■ REQUIRED WORK ■
Reproduce every line of the records below, requests included, with each coordinate in the answers multiplied by 2.6 and rounded to a whole number, halves going up. Omit the pictures from your reply.

■ DATA FOR THIS EXERCISE ■

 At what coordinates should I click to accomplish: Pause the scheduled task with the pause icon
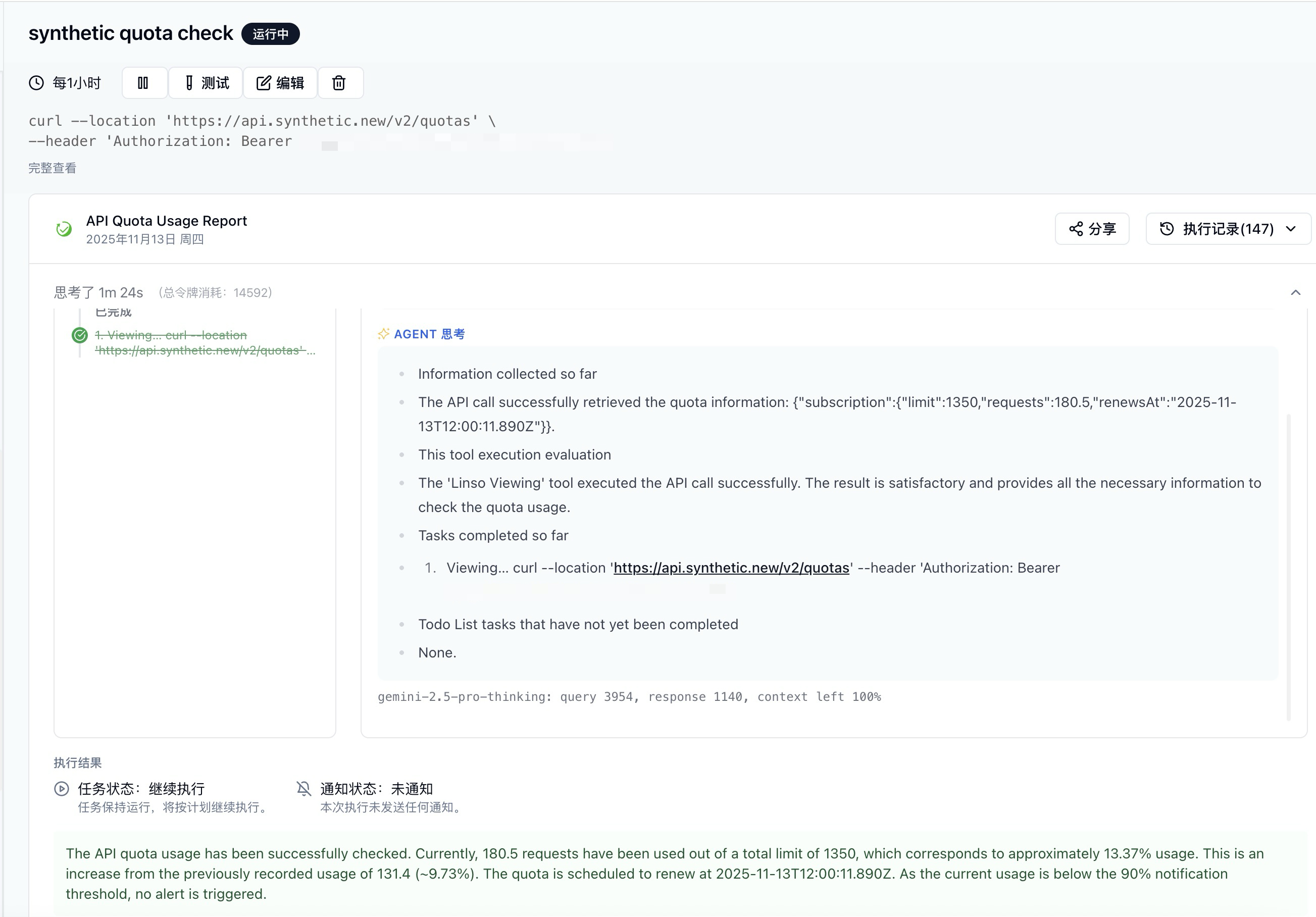pos(144,83)
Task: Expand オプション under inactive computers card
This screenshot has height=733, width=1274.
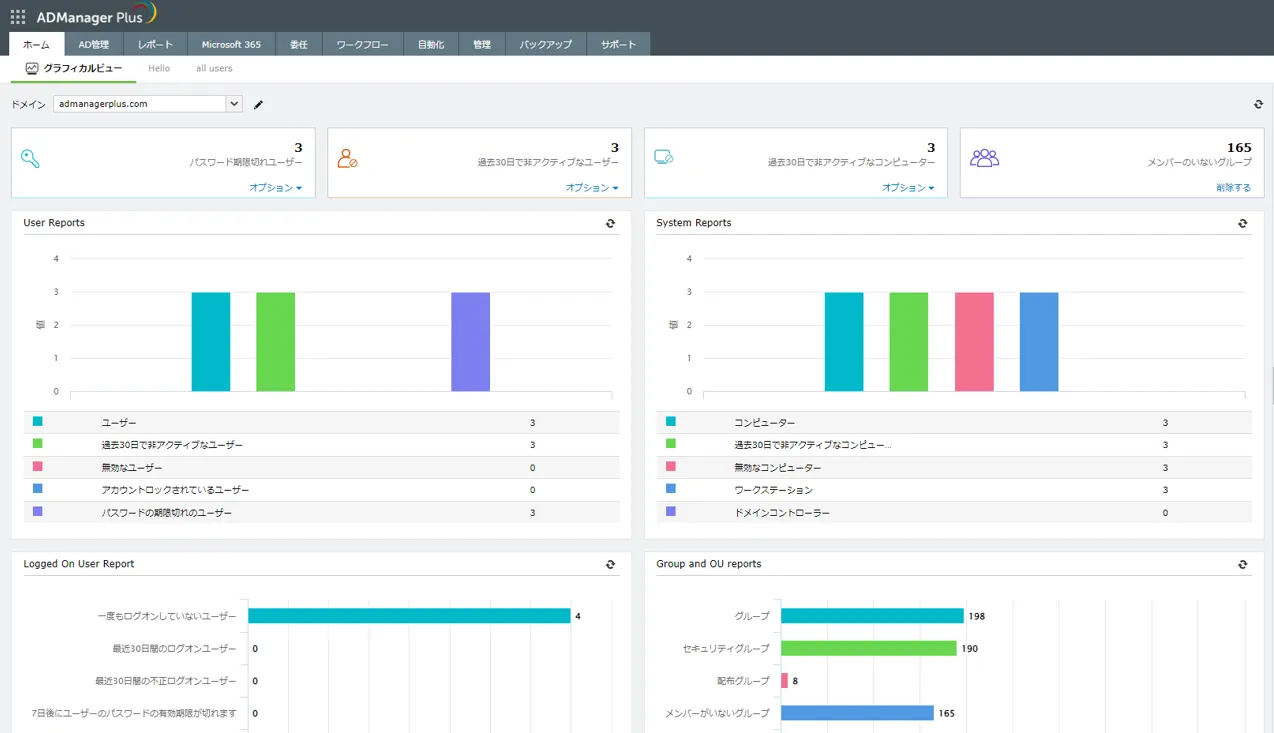Action: click(x=907, y=188)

■ CORRECT RESULT ■
 At what coordinates should I click to accomplish: Pause the scheduled task with the pause icon
pos(374,216)
Task: Expand オプション under inactive computers card
This screenshot has height=733, width=1274.
Action: click(x=2358, y=489)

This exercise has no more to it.